Bases: gpflow.kernels.stationaries.IsotropicStationary

The Matern 3/2 kernel. Functions drawn from a GP with this kernel are once differentiable. The kernel equation is

k(r) = σ² (1 + √3r) exp{-√3 r}

where: r is the Euclidean distance between the input points, scaled by the lengthscales parameter ℓ, σ² is the variance parameter.

Parameters

variance (Union[ndarray[Any, Any], Tensor, Variable, Parameter]) –
lengthscales (Union[ndarray[Any, Any], Tensor, Variable, Parameter]) –
kwargs (Any) –

gpflow.kernels.Matern52#

class gpflow.kernels.Matern52(variance=1.0, lengthscales=1.0, **kwargs)[source]#

Bases: gpflow.kernels.stationaries.IsotropicStationary

The Matern 5/2 kernel. Functions drawn from a GP with this kernel are twice differentiable. The kernel equation is

k(r) = σ² (1 + √5r + 5/3r²) exp{-√5 r}

where: r is the Euclidean distance between the input points, scaled by the lengthscales parameter ℓ, σ² is the variance parameter.

Parameters

variance (Union[ndarray[Any, Any], Tensor, Variable, Parameter]) –
lengthscales (Union[ndarray[Any, Any], Tensor, Variable, Parameter]) –
kwargs (Any) –

gpflow.kernels.MultioutputKernel#

class gpflow.kernels.MultioutputKernel(active_dims=None, name=None)[source]#

Bases: gpflow.kernels.base.Kernel

Multi Output Kernel class. This kernel can represent correlation between outputs of different datapoints. Therefore, subclasses of Mok should implement K which returns:

[N, P, N, P] if full_output_cov = True
[P, N, N] if full_output_cov = False

and K_diag returns:

[N, P, P] if full_output_cov = True
[N, P] if full_output_cov = False

The full_output_cov argument holds whether the kernel should calculate the covariance between the outputs.
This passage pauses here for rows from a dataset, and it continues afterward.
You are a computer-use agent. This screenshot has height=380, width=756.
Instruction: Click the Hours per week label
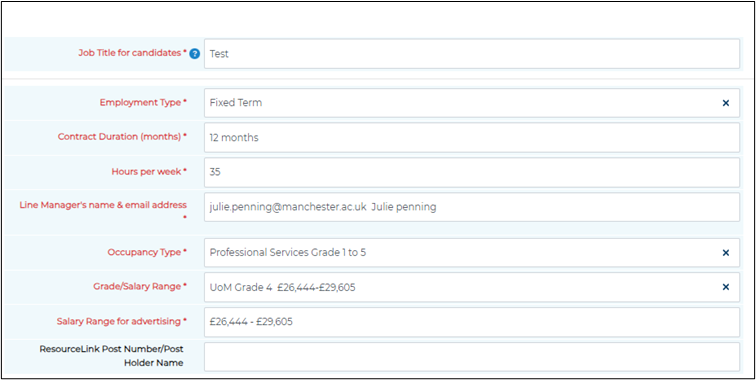click(149, 171)
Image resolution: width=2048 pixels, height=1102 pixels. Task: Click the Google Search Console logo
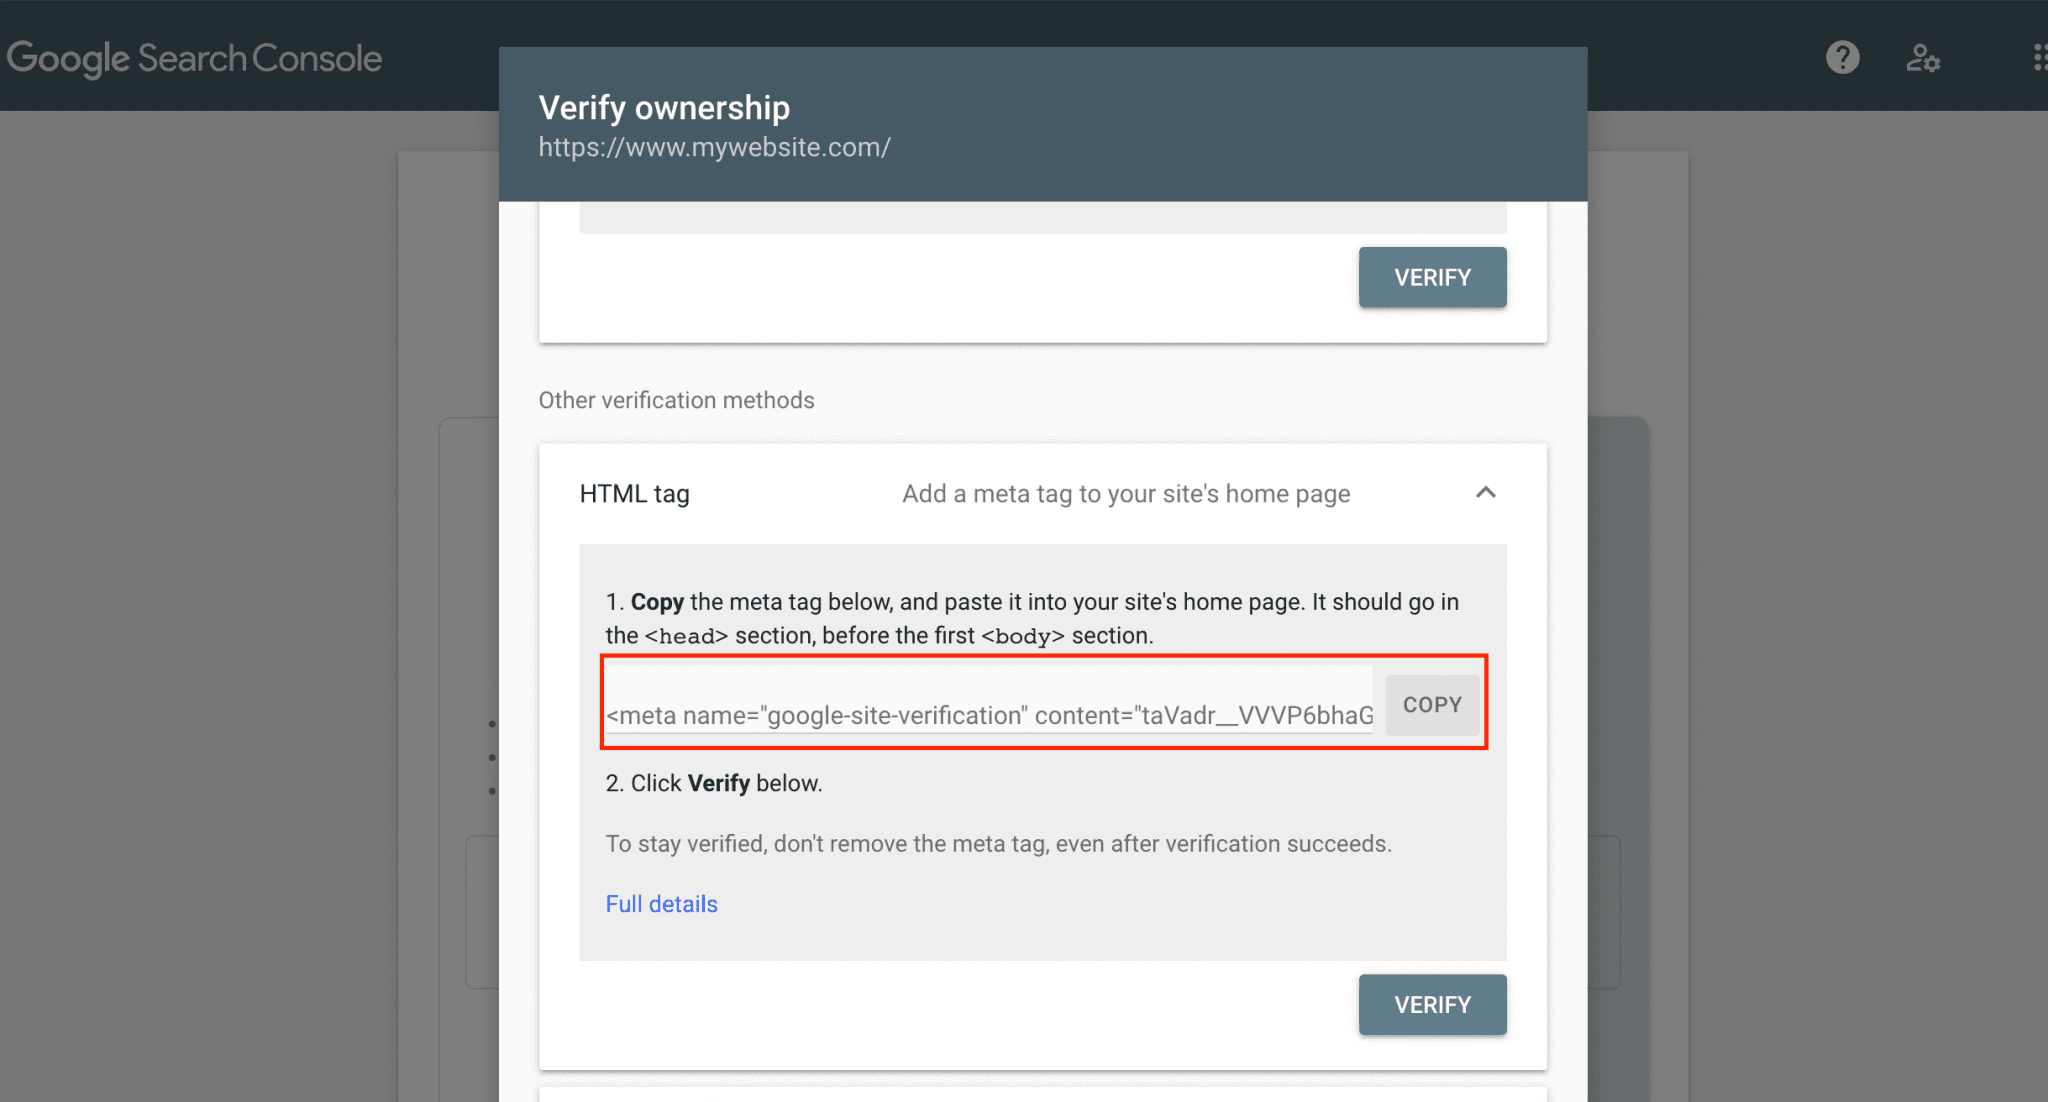195,58
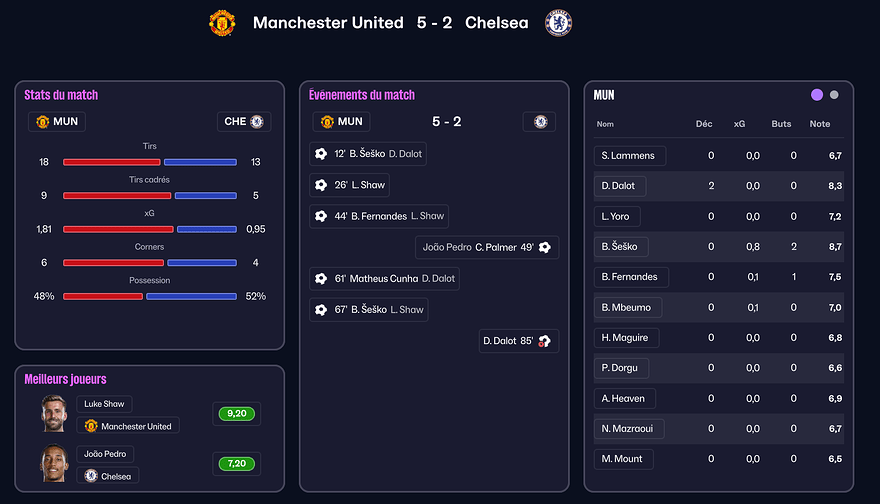Screen dimensions: 880x504
Task: Click the 9,20 rating badge
Action: pos(237,413)
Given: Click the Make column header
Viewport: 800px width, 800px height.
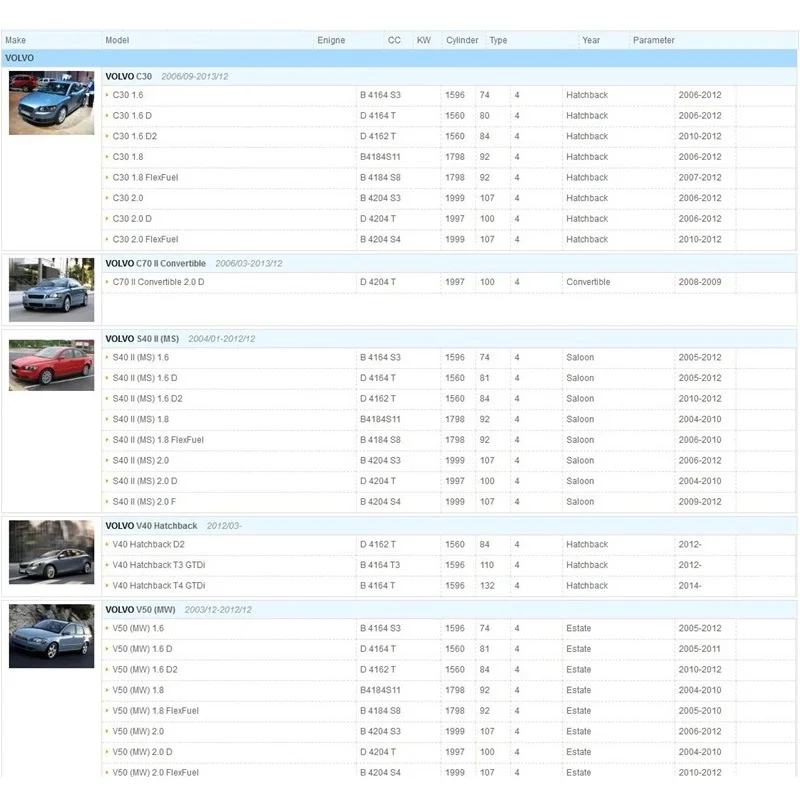Looking at the screenshot, I should pyautogui.click(x=16, y=40).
In case there is no correlation but full_output_cov is set to True the covariance matrix will be filled with zeros until the appropriate size is reached.

Parameters

active_dims (Union[slice, Sequence[int], None]) –
name (Optional[str]) –

abstract K(X, X2=None, full_output_cov=True)[source]#

Returns the correlation of f(X) and f(X2), where f(.) can be multi-dimensional.

Parameters

X (Union[ndarray[Any, Any], Tensor, Variable, Parameter]) – data matrix, [N1, D]
X2 (Union[ndarray[Any, Any], Tensor, Variable, Parameter, None]) – data matrix, [N2, D]
full_output_cov (bool) – calculate correlation between outputs.

Return type

Tensor

Returns

cov[f(X), f(X2)] with shape:

[N1, P, N2, P] if full_output_cov = True
[P, N1, N2] if full_output_cov = False

abstract K_diag(X, full_output_cov=True)[source]#

Returns the correlation of f(X) and f(X), where f(.) can be multi-dimensional.

Parameters

X (Union[ndarray[Any, Any], Tensor, Variable, Parameter]) – data matrix, [N, D]
full_output_cov (bool) – calculate correlation between outputs.

Return type

Tensor

Returns

var[f(X)] with shape:

[N, P, N, P] if full_output_cov = True
[N, P] if full_output_cov = False

abstract property latent_kernels: Tuple[gpflow.kernels.base.Kernel, ...]#

The underlying kernels in the multioutput kernel

Return type: Tuple[Kernel, ...]

abstract property num_latent_gps: int#

The number of latent GPs in the multioutput kernel

Return type: int

gpflow.kernels.Periodic#

class gpflow.kernels.Periodic(base_kernel, period=1.0)[source]#

Bases: gpflow.kernels.base.Kernel

The periodic family of kernels. Can be used to wrap any Stationary kernel to transform it into a periodic version. The canonical form (based on the SquaredExponential kernel) can be found in Equation (47) of

D.J.C.MacKay. Introduction to Gaussian processes. In C.M.Bishop, editor, Neural Networks and Machine Learning, pages 133–165. Springer, 1998.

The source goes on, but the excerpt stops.